Ooh! Such a good tip and yet one I wasn’t sure I could actually figure out. So, I commented to that effect: “I joke that I’m tired of my life being one long self-improvement project. However, I also want to reach my own potential!” She said she’d write a blog post for me and today, she did. See. World, smallened. So cool. While I perhaps didn’t explain myself in full—what I think I really meant when I used the word “potential” in my comment was that, “I worry about whether ‘self-acceptance’ can be a sort of a screen for hiding behind or an excuse for ‘giving up’ and not fully developing yourself”—I still loved and learned from the insights she offered in this post, especially this:

Your potential isn’t something to be reached, it’s something to be trusted. 

After I read her post with a couple of tears prickling in my eyes, I shared my done-with-perfection spontaneous woodsvision with her. I didn’t write about it here on the December 2013 040day it happened because I didn’t feel like I had enough time and besides it was kind of…weird.

I saw that this perfection thing was a white worm that was wrapped around my heart and also curved into the grooves of my brain. Sitting there on the rock in the woods, I unwound it. Pulled it out. It was long and ropy and invasive. I held it out in open hands and it floated off down the hill, dissolving into a million sparkles in the sunshine until I couldn’t see it any longer.

I felt lighter after this and like I really was, truly done. I don’t need that wormy thing any more. I had the same sense of certainty about being done with apologizing for things as well. Hope it really lasts!

Today, my woodstask was actually taking new pictures for our updated listings on etsy. See, sometimes there are visions, sometimes there are poems, and sometimes there is business. I love how the same space has born witness to it all over the course of the year.  I feel like I both bear witness and am witnessed there in that same space. Earlier in the day I’d been thinking, again, about my dissertation. In shifting my thesis topic to my woodspriestess experiment, I feel more confident that I have something original to offer. It is an offering of myself and my own experiences—and a personal process of spiritual inquiry that I hope can be of some benefit to others.
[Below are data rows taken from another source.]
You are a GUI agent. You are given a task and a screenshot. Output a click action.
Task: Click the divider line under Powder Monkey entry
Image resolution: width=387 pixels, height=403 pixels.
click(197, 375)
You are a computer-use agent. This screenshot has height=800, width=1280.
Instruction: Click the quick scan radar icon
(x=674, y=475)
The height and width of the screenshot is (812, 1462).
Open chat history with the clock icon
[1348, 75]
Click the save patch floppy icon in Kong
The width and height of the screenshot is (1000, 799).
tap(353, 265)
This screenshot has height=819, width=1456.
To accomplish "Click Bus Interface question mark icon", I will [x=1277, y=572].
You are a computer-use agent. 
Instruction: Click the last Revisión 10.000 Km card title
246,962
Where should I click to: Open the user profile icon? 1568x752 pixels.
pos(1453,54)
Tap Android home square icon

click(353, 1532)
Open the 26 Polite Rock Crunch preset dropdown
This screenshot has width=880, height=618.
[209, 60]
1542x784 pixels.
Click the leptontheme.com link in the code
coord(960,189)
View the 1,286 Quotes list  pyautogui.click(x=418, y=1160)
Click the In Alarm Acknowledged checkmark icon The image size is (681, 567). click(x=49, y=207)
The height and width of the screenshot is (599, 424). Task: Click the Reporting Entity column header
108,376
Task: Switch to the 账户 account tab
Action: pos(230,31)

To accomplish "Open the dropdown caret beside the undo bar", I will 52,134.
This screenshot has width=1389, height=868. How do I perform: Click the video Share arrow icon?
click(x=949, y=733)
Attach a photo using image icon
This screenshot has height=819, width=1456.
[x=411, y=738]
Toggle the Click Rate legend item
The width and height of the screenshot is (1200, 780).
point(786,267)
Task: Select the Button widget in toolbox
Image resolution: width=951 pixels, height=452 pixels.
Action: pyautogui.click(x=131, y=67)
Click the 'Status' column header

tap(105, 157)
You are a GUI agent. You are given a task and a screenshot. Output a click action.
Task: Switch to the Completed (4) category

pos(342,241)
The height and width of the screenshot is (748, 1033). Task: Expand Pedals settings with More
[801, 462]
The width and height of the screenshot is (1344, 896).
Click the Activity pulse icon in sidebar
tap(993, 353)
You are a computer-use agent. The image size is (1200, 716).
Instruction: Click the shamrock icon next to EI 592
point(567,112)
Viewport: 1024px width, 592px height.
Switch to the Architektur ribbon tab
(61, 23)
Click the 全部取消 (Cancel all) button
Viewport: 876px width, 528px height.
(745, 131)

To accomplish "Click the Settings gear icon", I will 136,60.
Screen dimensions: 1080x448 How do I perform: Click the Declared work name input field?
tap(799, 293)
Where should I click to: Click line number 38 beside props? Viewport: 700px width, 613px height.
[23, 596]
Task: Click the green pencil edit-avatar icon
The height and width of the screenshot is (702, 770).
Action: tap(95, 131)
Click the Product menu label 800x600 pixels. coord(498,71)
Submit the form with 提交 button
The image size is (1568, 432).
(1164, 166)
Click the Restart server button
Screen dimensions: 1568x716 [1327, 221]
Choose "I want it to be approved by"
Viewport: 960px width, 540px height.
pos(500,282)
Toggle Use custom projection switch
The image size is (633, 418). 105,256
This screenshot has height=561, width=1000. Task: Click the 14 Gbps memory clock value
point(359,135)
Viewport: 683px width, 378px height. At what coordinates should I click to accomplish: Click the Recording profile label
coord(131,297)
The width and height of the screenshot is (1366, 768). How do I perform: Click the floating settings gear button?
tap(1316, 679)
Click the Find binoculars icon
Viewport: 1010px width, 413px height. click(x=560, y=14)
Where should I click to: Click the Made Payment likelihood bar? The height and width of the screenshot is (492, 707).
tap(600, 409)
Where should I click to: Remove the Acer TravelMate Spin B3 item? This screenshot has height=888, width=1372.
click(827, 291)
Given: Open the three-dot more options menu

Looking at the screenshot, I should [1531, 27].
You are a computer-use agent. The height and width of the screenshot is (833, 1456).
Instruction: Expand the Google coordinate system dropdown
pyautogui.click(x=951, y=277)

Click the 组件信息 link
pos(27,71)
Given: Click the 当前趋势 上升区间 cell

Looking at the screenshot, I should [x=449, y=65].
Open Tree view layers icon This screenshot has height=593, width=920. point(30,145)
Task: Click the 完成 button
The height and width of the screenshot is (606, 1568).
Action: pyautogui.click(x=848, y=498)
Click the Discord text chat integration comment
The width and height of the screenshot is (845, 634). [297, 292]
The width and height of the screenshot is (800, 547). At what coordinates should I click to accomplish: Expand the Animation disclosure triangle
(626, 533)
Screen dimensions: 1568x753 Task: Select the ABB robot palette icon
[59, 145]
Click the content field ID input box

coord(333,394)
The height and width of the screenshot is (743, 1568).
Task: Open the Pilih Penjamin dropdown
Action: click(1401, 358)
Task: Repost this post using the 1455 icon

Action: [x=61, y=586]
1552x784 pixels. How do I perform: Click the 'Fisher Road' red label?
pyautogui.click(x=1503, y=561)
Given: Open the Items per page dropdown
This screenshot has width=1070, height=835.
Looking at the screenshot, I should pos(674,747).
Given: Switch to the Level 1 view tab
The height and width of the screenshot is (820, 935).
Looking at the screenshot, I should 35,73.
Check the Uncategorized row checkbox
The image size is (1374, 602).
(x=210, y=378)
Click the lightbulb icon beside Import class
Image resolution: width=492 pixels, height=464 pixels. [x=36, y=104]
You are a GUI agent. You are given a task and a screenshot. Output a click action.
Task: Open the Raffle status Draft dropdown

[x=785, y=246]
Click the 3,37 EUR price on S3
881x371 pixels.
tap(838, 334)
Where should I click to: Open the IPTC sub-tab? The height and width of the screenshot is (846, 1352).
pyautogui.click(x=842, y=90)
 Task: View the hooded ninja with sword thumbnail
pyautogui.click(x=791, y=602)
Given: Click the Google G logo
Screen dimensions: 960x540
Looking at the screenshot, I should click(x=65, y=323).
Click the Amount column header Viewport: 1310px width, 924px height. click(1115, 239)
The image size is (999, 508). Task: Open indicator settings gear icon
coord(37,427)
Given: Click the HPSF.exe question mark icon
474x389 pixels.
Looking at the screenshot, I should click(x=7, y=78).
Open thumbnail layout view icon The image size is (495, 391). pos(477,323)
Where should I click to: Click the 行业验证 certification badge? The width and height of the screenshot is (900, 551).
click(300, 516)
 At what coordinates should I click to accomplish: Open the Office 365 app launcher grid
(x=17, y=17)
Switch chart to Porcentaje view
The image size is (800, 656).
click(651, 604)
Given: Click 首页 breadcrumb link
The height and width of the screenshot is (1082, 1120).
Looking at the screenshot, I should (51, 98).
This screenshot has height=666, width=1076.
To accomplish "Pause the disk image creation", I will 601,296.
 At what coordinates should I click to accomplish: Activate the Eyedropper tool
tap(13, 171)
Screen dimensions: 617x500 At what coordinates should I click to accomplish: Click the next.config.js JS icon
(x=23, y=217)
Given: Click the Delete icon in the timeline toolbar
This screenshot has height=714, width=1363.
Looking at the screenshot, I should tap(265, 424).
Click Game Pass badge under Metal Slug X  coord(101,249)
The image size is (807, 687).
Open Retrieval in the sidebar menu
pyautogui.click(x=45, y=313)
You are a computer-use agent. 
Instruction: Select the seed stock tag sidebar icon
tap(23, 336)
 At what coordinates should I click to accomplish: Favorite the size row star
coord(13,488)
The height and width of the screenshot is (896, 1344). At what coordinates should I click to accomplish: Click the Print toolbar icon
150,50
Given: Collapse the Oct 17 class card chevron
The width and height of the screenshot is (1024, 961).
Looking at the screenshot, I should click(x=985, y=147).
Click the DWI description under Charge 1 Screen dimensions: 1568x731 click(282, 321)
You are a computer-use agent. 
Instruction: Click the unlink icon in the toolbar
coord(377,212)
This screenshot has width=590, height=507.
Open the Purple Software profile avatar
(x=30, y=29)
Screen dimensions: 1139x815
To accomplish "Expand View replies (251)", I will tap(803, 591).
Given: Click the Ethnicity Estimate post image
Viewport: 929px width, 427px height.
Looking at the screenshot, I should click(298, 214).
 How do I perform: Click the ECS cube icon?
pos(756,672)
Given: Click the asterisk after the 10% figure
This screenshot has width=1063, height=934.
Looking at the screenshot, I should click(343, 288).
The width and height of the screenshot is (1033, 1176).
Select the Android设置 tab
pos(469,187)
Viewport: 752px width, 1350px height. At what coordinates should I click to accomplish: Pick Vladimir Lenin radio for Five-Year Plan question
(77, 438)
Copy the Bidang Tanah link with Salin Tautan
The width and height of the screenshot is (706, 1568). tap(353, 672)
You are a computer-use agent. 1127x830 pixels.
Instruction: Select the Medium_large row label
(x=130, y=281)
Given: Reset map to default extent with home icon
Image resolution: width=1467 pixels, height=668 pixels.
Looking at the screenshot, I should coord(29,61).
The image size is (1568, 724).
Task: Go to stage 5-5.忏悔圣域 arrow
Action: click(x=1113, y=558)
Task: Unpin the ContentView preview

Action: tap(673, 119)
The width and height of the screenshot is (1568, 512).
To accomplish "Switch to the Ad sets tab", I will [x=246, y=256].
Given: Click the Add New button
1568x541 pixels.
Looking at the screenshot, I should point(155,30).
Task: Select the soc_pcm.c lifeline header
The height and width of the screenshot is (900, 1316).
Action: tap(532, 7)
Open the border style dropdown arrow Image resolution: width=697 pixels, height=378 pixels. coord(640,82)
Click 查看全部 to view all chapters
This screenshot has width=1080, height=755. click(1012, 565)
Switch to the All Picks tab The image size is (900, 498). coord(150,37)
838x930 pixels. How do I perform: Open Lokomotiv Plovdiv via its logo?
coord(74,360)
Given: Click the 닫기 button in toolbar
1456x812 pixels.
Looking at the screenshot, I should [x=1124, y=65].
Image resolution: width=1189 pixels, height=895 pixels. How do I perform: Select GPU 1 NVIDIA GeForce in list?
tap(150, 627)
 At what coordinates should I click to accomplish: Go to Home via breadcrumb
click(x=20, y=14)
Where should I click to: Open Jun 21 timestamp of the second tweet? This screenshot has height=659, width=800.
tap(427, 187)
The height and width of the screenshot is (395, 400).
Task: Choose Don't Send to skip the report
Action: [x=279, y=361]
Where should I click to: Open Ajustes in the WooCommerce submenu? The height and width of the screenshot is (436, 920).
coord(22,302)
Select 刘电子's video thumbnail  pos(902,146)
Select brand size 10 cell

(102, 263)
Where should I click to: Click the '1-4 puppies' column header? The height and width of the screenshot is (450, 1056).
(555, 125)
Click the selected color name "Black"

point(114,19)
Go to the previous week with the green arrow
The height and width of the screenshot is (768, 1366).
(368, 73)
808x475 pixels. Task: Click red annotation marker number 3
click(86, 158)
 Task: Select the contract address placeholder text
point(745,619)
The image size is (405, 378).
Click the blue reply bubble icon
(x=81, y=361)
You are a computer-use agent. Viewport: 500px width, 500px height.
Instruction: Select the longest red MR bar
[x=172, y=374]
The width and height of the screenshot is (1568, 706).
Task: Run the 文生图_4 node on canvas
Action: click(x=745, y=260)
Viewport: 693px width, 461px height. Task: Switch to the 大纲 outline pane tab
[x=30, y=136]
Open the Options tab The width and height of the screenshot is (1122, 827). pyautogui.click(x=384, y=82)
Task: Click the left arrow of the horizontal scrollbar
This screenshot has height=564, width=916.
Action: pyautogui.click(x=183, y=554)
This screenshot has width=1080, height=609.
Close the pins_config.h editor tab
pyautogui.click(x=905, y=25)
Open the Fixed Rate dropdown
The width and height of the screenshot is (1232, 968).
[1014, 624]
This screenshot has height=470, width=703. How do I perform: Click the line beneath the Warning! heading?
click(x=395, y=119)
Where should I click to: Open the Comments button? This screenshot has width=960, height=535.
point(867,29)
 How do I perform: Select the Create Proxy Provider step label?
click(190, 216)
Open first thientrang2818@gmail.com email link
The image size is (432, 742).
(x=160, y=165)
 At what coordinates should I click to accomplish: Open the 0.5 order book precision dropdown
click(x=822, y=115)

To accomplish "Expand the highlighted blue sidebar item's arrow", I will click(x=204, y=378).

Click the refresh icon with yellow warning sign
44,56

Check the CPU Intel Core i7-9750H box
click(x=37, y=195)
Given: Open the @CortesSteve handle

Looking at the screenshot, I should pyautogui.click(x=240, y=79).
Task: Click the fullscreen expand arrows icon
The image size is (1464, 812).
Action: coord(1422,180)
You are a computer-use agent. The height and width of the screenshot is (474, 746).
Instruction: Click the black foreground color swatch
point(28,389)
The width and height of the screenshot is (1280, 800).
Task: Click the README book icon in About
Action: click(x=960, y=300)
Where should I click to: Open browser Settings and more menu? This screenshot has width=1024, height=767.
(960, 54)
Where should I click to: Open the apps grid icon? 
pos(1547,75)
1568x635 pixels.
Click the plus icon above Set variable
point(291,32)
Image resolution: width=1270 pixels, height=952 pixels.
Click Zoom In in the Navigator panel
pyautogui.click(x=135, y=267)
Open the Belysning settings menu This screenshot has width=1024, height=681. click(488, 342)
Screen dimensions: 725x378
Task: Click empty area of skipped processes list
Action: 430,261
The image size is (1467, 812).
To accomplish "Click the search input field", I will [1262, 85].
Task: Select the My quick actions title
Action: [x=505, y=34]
With birth as the focus of my dissertation, while I might have 200+ pages of notes and over ten years worth of reading, writing, and thinking, I’m not sure I have anything new to offer. However, looking at my sculptures, I felt a renewed sense of confidence that this is actually what I have to say that is new. These figures are my language and my lessons, the symbols of what I’ve learned, how I’ve grown, and what matters to me. I’d already decided to “frame” my thesis in the context of my sculptures and I feel somewhat confident that I can draw that over to my dissertation and use a sculptural framework for my narrative as well… etsyheader

P.S. I also decided that I’m not going to waste my energy fretting over literally getting my daily post published by midnight. When I say “today,” I’m not talking about the day we’ve technically just slipped over into. I’m talking about what happened before I stayed up past midnight and finished this post!